Palmer and Hartmann ultimately left the meeting without signing the certification and later unsuccessfully tried to rescind their votes in favor of the certification, claiming in filings that they were pressured.

Trump and McDaniel did not dispute the summary of the recordings. Trump spokesman Steven Cheung told the Detroit News that Trump’s actions "were taken in furtherance of his duty as president of the United States to faithfully take care of the laws and ensure election integrity, including investigating the rigged and stolen 2020 presidential election."

But Jonathan Kinloch, a Democratic member of the Wayne Board of Canvassers, told the outlet that the call was “insane.”

“It’s just shocking that the president of the United States was at the most minute level trying to stop the election process from happening," he told the outlet.

Legal experts argued that the offer to provide legal representation for the two Republican officials may violate bribery laws.

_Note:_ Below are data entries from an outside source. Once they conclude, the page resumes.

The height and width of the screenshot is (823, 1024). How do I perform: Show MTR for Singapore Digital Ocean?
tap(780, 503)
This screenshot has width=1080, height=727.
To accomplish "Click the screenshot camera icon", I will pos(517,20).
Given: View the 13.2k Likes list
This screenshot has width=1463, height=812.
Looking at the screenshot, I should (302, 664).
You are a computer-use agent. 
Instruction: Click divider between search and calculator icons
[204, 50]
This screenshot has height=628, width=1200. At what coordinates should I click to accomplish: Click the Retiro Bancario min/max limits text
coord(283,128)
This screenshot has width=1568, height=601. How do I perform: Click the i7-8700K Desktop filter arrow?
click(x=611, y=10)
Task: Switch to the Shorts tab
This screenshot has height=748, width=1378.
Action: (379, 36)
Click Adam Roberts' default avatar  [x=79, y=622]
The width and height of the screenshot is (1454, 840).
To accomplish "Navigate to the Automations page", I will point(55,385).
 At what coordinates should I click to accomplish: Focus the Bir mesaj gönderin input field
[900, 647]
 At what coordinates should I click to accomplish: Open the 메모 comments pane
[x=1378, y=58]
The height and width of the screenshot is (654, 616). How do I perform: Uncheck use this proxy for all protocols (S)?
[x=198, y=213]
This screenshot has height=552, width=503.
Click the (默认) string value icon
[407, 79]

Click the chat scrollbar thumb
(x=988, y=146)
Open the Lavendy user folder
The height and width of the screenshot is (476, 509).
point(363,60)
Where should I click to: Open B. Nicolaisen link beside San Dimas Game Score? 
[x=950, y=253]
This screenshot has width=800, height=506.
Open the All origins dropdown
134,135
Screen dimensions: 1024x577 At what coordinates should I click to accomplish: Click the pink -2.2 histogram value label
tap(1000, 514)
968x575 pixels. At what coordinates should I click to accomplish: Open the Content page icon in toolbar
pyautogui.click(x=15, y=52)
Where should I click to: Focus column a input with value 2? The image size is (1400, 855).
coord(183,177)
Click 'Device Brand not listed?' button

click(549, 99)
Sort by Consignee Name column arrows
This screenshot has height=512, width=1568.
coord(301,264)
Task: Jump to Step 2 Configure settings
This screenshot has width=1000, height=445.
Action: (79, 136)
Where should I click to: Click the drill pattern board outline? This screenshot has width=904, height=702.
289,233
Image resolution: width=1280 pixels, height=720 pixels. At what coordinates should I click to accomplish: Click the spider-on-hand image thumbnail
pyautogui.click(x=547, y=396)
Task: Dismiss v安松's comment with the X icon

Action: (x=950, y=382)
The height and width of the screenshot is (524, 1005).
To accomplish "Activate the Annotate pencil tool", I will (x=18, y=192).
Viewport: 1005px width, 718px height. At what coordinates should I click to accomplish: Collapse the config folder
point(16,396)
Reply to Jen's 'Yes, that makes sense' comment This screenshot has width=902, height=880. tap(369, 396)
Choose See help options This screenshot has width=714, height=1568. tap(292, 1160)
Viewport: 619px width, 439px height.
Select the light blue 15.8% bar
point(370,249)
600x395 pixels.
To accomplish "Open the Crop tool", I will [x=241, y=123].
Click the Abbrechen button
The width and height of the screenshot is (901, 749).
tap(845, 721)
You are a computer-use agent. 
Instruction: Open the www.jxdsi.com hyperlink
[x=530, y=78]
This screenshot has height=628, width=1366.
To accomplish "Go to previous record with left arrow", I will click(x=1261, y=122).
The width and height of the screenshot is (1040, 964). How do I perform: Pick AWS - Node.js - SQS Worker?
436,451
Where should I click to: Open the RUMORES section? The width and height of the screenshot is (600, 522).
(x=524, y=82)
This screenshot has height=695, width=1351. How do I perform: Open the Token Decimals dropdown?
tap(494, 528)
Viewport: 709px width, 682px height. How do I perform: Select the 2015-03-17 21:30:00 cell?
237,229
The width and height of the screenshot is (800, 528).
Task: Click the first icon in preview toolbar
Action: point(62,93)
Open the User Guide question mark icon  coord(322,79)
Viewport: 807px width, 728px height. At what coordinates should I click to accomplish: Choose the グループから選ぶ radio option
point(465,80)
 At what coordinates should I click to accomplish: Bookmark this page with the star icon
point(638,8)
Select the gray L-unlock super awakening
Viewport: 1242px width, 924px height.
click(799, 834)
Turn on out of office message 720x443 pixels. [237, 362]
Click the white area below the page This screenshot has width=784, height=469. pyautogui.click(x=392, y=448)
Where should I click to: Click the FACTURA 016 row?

“Offering a thing of value to a public official to violate oath of office = a crime,” tweeted former federal prosecutor Andrew Weissmann, who served on special counsel Bob Mueller’s team.

“Offering an official something of value (services of a lawyer) in exchange for withholding official action (certifying the Wayne County vote) sounds like a classic case of bribery under Michigan State law,” agreed former U.S. Attorney Joyce Vance.

Conservative attorney George Conway compared the call to Trump’s infamous phone call to George Secretary of State Brad Raffensperger urging him to “find” enough votes to overturn his loss.

"I mean, there is no factual basis given for the claim there was fraud, and there was intimidation involved," Conway told CNN. "And according to the Detroit News article, it's suggested by a former elections official there that in essence what was happening here, he suggests, is that they were being induced by the — by the promise of legal protection, by the promise of getting attorneys for them to violate their official duties, which potentially could be an additional crime under Michigan law."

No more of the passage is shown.